Channelrhodopsins (ChRs) are light-controlled ion channels that have become indispensable tools in the field of optogenetics. Channelrhodopsin-1 from Chlamydomonas augustae (CaChR1) is a phylogenetically early member of this class of proteins with red-shifted absorption and pronounced photocurrent kinetics, but the exact correlation between its photocycle intermediate states and channel conductivity remains to be elucidated. Here, we use time-resolved optical absorption spectroscopy (TROD) in the nanosecond to second range for wild-type (WT) CaChR1 and its E169Q and D299N counterion variants. Singular value decomposition and global exponential fitting revealed kinetic complexity, suggesting parallel photocycle pathways and isospectral intermediates.
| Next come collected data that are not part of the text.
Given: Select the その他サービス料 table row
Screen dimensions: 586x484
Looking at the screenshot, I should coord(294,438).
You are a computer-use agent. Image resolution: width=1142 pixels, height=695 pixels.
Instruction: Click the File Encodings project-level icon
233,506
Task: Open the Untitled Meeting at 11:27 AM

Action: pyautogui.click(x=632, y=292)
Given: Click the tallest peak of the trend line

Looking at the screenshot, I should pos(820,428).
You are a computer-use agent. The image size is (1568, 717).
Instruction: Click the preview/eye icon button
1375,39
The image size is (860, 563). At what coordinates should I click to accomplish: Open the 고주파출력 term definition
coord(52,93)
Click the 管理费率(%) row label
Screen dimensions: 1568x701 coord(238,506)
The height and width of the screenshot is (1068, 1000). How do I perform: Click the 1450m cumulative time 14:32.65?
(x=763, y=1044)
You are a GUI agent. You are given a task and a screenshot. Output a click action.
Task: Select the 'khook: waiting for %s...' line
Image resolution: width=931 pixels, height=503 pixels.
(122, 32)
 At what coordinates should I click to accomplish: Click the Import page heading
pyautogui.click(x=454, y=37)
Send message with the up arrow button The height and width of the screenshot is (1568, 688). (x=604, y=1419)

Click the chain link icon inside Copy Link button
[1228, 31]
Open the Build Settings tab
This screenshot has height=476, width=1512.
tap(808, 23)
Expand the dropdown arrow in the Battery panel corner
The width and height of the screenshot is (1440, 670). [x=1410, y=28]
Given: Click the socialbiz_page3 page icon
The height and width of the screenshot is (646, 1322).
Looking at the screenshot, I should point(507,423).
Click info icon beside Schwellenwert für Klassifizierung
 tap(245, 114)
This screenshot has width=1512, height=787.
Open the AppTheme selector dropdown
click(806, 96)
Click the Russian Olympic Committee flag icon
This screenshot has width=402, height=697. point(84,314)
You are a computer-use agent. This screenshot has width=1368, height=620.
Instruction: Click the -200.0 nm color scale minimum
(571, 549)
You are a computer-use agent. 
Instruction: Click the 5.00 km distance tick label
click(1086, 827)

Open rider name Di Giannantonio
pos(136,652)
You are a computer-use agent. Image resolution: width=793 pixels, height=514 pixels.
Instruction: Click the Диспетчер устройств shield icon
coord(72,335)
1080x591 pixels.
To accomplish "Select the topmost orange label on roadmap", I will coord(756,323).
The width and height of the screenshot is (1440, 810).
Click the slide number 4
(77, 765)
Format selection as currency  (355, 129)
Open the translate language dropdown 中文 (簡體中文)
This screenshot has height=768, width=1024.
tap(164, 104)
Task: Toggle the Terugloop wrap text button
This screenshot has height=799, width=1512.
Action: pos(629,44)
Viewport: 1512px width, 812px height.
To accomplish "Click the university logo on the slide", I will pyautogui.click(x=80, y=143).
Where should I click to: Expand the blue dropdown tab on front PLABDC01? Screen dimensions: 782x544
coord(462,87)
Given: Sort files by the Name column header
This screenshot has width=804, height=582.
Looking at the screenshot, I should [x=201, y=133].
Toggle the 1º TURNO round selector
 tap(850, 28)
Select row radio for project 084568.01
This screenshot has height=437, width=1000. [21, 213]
The spectral deconvolution method employed resolved five fundamental spectral forms (K, L, M, N, and R) present in the kinetics. Analysis of their temporal evolution, combined with published electrophysiological data, allowed us to identify the conductive state. Contrary to the dominant model that associates conductivity with the deprotonated M state, we show that a late, red-shifted intermediate state, spectrally similar to the K state and called the O state, is the conductive state. The time evolution of this O state parallels that of the channel current in the WT and is consistent with the reduced conduction in the E169Q and D299N variants. Our findings establish a unified mechanism for channel gating in microbial rhodopsins, where a red-shifted intermediate state controls conduction, and provide a new framework for the rational design of optogenetic tools.